_Selected extract_.
■ ■ ■ ■

Have you ever thought where your tuition fees may be going or whether our humble institution invests with a moral compass in hand? Can we, as students, be sure that university business deals are made in the best interests of society or is the less than certain financial future of the University of Nottingham fueling unethical dealings?
Perhaps we should start with a well-known debacle; that of the 2001 donation by British American Tobacco (BAT) of around £4m to develop the International Centre for Corporate Social Responsibility. Many academics were furious at the University accepting investment from a fundamentally unethical industry. The donation led to a high profile resignation at the British Medical Journal and condemnation for appearing to legitimise an industry responsible for five million deaths per year. The business ethics of the University were thus called into question, but it wasn’t until 2007 that another unethical practice emerged.
If you can, cast your mind back to March of that year: a group of students plastered in blood and holding placards hold a ‘die-in’ outside the Portland Building. Most of us walk by and don’t take a second look. Perhaps this is our nature now, the sheer quantity of protests at Nottingham seem to have diluted their messages, warping each protest into a long-haired hippy-fest, with the same people guarding every picket.

■ ■ ■ ■

_Supplied information_.

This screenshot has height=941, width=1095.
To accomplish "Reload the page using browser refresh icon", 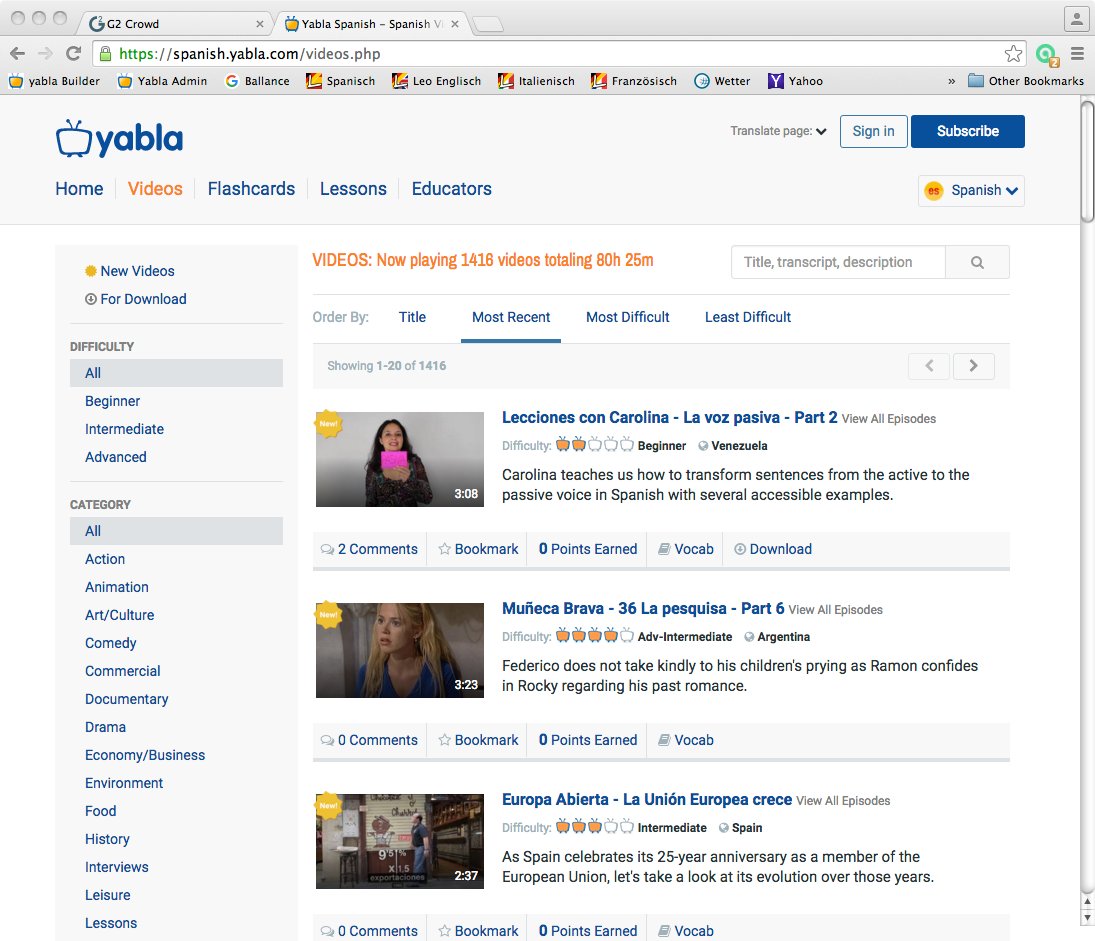I will point(73,54).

■ ■ ■ ■

_Directions_. Could you return, word for word, the part of the article on the University of Nottingham's business ethics that opens with "Perhaps we should" and closes with "unethical practice emerged."?

_Reply_.
Perhaps we should start with a well-known debacle; that of the 2001 donation by British American Tobacco (BAT) of around £4m to develop the International Centre for Corporate Social Responsibility. Many academics were furious at the University accepting investment from a fundamentally unethical industry. The donation led to a high profile resignation at the British Medical Journal and condemnation for appearing to legitimise an industry responsible for five million deaths per year. The business ethics of the University were thus called into question, but it wasn’t until 2007 that another unethical practice emerged.